ASSIGNMENT:
Looking only at the lines below that contain "options", give the number of them and no other text.

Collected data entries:
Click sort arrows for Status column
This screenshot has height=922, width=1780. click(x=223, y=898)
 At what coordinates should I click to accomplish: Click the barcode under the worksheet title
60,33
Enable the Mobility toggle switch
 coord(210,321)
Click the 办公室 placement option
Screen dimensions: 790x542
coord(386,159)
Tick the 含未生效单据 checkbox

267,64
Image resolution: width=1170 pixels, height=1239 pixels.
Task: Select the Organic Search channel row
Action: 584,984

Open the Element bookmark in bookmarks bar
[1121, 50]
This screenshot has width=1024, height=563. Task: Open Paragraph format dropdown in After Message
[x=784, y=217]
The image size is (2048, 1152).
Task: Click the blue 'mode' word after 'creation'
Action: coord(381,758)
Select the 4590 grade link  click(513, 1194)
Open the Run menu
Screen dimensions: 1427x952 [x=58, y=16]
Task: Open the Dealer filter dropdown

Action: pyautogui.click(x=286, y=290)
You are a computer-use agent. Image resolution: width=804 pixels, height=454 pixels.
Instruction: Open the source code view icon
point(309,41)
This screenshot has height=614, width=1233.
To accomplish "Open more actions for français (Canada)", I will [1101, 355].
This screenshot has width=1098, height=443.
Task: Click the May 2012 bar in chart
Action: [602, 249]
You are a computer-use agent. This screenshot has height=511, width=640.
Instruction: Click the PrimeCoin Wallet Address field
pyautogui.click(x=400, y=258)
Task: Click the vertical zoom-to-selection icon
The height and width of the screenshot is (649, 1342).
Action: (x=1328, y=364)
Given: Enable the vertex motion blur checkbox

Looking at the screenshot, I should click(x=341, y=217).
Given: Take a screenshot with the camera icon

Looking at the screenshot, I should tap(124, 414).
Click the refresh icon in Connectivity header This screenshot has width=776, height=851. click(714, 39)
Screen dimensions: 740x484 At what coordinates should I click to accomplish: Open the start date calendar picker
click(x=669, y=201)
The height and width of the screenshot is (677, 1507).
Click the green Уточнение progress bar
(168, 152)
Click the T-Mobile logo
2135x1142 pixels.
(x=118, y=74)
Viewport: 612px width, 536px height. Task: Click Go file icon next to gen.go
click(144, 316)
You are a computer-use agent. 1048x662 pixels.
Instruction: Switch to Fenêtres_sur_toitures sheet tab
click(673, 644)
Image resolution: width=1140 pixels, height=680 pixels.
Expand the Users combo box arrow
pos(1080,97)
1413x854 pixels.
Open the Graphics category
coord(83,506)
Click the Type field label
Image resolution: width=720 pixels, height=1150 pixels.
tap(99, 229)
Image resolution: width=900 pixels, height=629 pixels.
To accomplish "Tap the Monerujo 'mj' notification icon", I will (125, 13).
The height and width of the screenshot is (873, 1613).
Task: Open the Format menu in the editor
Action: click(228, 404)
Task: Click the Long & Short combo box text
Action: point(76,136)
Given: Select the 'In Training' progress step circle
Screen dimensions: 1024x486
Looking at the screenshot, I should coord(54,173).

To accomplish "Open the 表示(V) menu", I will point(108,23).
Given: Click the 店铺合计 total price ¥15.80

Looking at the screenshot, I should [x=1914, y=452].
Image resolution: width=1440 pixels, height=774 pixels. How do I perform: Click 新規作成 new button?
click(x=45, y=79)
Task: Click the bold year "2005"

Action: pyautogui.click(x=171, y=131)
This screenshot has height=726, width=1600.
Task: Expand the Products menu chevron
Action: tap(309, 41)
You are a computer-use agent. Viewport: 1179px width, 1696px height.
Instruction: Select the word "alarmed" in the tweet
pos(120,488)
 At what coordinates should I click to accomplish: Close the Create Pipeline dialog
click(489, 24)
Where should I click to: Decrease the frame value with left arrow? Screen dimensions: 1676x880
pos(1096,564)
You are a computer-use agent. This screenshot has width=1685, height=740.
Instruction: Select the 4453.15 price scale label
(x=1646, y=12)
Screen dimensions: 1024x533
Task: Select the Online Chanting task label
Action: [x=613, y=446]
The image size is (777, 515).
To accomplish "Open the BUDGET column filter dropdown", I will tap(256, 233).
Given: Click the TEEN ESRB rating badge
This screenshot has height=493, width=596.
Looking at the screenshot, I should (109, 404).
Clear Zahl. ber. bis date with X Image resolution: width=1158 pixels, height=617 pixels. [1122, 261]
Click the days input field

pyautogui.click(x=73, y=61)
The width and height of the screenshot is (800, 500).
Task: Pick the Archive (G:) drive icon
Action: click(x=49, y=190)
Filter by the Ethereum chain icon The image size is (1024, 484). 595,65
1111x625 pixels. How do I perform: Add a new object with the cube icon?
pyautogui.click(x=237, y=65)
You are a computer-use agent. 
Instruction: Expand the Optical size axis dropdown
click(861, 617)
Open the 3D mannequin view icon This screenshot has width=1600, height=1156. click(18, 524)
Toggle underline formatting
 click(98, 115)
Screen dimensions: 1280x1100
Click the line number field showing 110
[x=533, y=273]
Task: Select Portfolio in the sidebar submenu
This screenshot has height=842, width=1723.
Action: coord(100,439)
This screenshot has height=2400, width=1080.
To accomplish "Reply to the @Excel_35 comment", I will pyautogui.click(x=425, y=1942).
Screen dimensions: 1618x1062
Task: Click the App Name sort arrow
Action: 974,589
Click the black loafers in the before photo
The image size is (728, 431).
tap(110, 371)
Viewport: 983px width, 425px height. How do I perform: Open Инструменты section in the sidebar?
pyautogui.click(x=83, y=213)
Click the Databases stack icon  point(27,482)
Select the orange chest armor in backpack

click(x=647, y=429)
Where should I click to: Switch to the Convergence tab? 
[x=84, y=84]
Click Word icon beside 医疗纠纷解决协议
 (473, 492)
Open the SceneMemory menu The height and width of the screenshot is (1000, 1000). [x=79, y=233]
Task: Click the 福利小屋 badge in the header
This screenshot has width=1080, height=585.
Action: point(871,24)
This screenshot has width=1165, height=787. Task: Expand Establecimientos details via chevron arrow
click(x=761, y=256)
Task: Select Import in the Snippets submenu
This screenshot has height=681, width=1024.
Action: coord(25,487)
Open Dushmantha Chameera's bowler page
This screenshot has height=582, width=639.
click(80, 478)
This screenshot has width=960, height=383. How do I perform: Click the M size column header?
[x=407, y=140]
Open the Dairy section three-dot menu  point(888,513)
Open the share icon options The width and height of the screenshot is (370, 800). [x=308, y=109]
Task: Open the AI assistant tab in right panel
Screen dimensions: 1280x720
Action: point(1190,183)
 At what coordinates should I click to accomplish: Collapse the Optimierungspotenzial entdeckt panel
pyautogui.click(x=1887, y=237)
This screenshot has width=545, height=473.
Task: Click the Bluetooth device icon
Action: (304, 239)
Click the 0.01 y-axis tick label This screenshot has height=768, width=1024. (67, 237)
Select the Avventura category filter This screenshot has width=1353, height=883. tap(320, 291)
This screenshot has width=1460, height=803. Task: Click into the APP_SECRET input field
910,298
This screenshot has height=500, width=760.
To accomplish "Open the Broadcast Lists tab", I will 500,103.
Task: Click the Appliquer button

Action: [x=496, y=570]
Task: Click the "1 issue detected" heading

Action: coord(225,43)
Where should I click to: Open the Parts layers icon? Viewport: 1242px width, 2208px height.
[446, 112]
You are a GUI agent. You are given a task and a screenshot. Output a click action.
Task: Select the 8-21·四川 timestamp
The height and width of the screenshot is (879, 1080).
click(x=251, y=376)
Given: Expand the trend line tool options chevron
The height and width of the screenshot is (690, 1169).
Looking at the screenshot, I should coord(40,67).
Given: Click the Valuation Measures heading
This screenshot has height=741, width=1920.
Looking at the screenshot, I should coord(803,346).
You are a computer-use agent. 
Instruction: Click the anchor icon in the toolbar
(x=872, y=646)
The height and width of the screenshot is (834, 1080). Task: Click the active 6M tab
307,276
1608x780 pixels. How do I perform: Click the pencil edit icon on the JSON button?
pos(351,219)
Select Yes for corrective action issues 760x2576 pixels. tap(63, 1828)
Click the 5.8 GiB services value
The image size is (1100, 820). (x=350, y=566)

FINISHED EXERCISE:
2